The once entertaining idea of a futuristic ‘smart house’ is now a modern norm in the design of new family homes. Automatic responses to homeowners’ needs and sustainable processes built into the fabric of the home are just part of this contemporary design model. These factors have now been reimagined and edified in Holland by the internationally acclaimed firm UNStudio, led by its founder Ben van Berkel.

WIND House

Responsible for such high profile projects as the Mercedes-Benz Museum in Germany and the Theatre De Stoep in the Netherlands, UNStudio applies its expertise in architecture, urban development and infrastructural design to create contextually responsive projects that are driven by a strong understanding of new and automatically driven technologies, as well as naturally-driven design principles.

WIND House

What this means for the design of the W.I.N.D House, located a short drive north of Amsterdam, is a 21st century response to the needs of a 21st century home.

“A challenge in the design of today’s single family home,” van Berkel says, “is a response that accurately reflects the degrees of flexibility, sustainability and automation required by the residents, and the incorporation of these into the overall concept of the design.”

This has been achieved by giving a considered response to the W.I.N.D House’s location and its needs for a modern, automated system for regulating and controlling its various electrical and environmental processes.

WIND House

Located on the outskirts of a Dutch village close to the North Sea, with a site that features an open rural landscape, as well as a sheltered woodland area, the design of the house sees the more intimate living areas nestled by these woods at the rear, while the placement of the living and entertainment areas at the front serves to monopolise on the expansive view of the polder landscape outside.

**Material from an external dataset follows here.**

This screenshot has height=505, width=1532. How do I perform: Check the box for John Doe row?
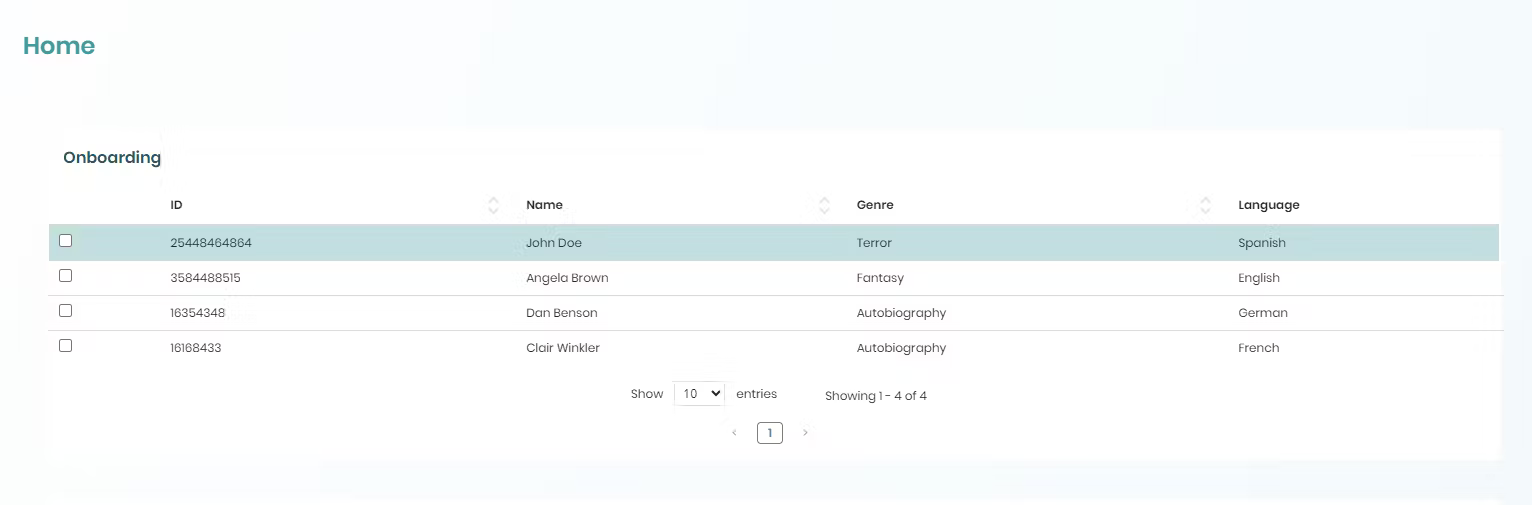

The idea of flexibility has been addressed via the design’s use of a flower-petal shape, enabling a varied and unrestrained use of the home’s many spaces.

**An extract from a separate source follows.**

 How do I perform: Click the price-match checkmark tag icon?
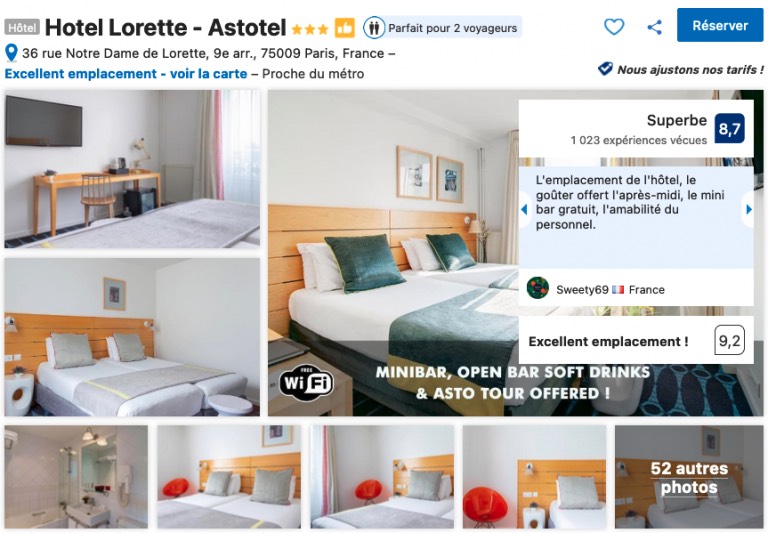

The separate façades, four in total, curve inwardly to meet each other, creating four petal-like wings. Crossing at the heart of the building, these curving recesses are visually connected through their view lines and so maintain the wholeness and rigidity of a singular building, while allowing for a malleable use of the home.

WIND House

As a result of these connected view lines, the outside has been brought inside throughout the building, creating a parallel connection within the house between not just the individual ‘pods’, but also their relationship with the outside landscape. For example, while a centrifugal split-level principle underpins the design of the back and front areas, the staircase then acts to join these two as the central spine of the building. This concept is then visually supported by the flow of light and landscape created by the design’s fenestration.

WIND House

WIND House

Sustainability and automation is reflected by the design’s organic inspirations, as the central air and water heat pump, complete with waste heat recovery, both warms and cools depending on the building’s needs. Energy is absorbed by solar panels on the roof, and this is all controlled by either a central touch-screen or decentralised devices for particular rooms.

Tinted, fully-glazed windows allow light in without overheating the home, with natural clay stucco lining the walls and ceilings, to aid in the circulation of air and evaporation of heat.

WIND house 1

In whatever ways the building is used and furnished, its reliance on naturally formed shapes and processes for its design makes sure that both light as well as lines of sight go uninterrupted as agents in the connection of the building’s four separate spaces to form a whole, automatically-functioning family home.